June 22nd, 2007 at 8:41 pm
Yirol,
I’m amazed at how much we ALL adapt. I see patients and family members consider a pain-controlled day, or maintained weight between visits, to be a minor victory. It’s the same with me, although I would also hasten to say that I’m sure oncologists all have different outlooks and styles. First, a little bit of good news goes a long way. If a patient has a very good response to chemo, it becomes a cause for some real celebration. Stable disease is plenty good. And seeing a patient who is years out from their diagnosis, who has overcome tough odds, makes both of us incredibly happy. It also carries over to my other patients because I can tell them about the people who have done very well, giving them hope that they can do the same.
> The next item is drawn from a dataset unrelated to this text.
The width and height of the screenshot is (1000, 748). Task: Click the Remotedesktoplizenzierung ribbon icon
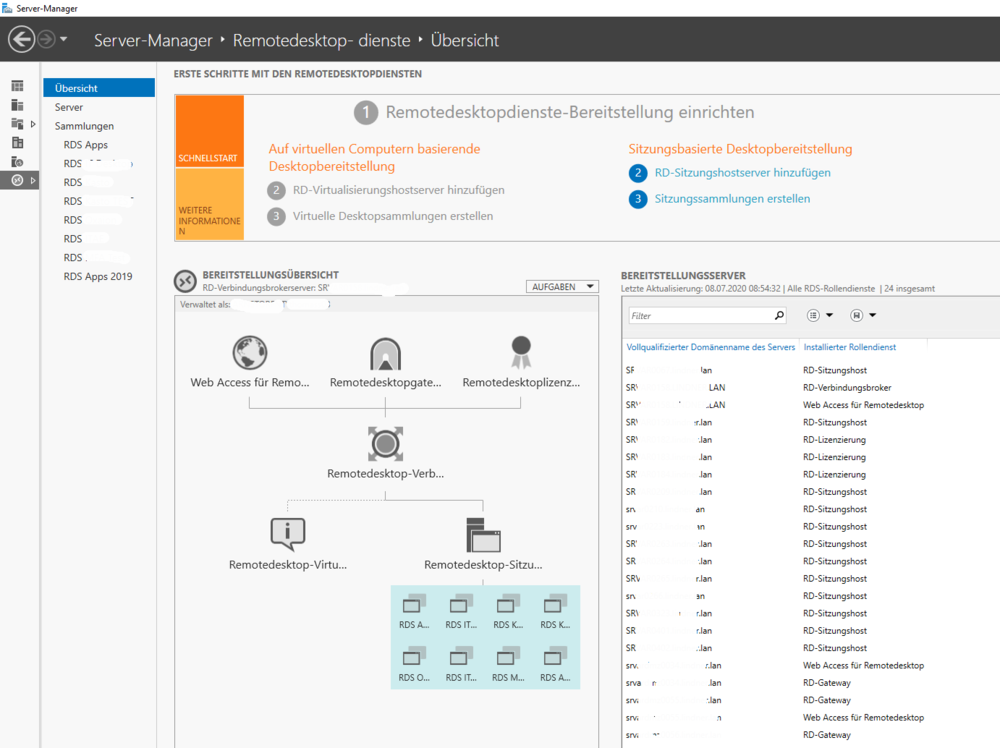(520, 350)
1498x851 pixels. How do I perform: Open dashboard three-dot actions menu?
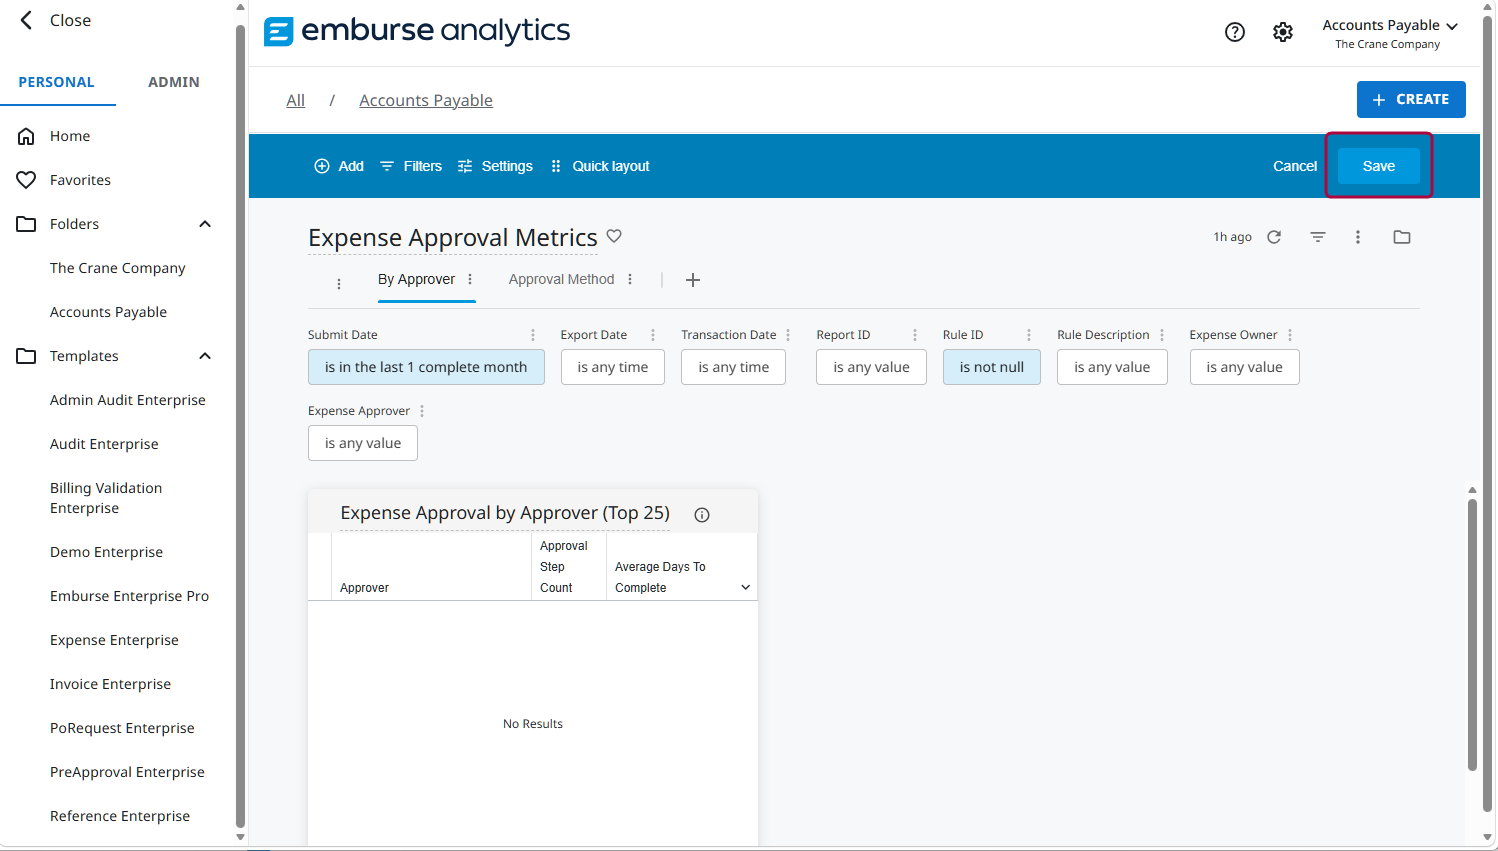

But there are days where it’s really, really hard. People common say, “I don’t know how you do what you do”, and some days I wonder myself. It’s easy for me to understand how so many oncologists burn out. You need to be compassionate, to care about your patients, but how could you bear to lose a real friend every week? That balance between compassion and enough professional detachment to keep going can be a mine field.
In truth, one of the reasons I started working in this capacity, doing cancer education for patients as well as physicians, is to try to make a meaningful contribution to the cancer community in a way other than spending almost all of my time in the clinic, where it really can be gut-wrenching many days.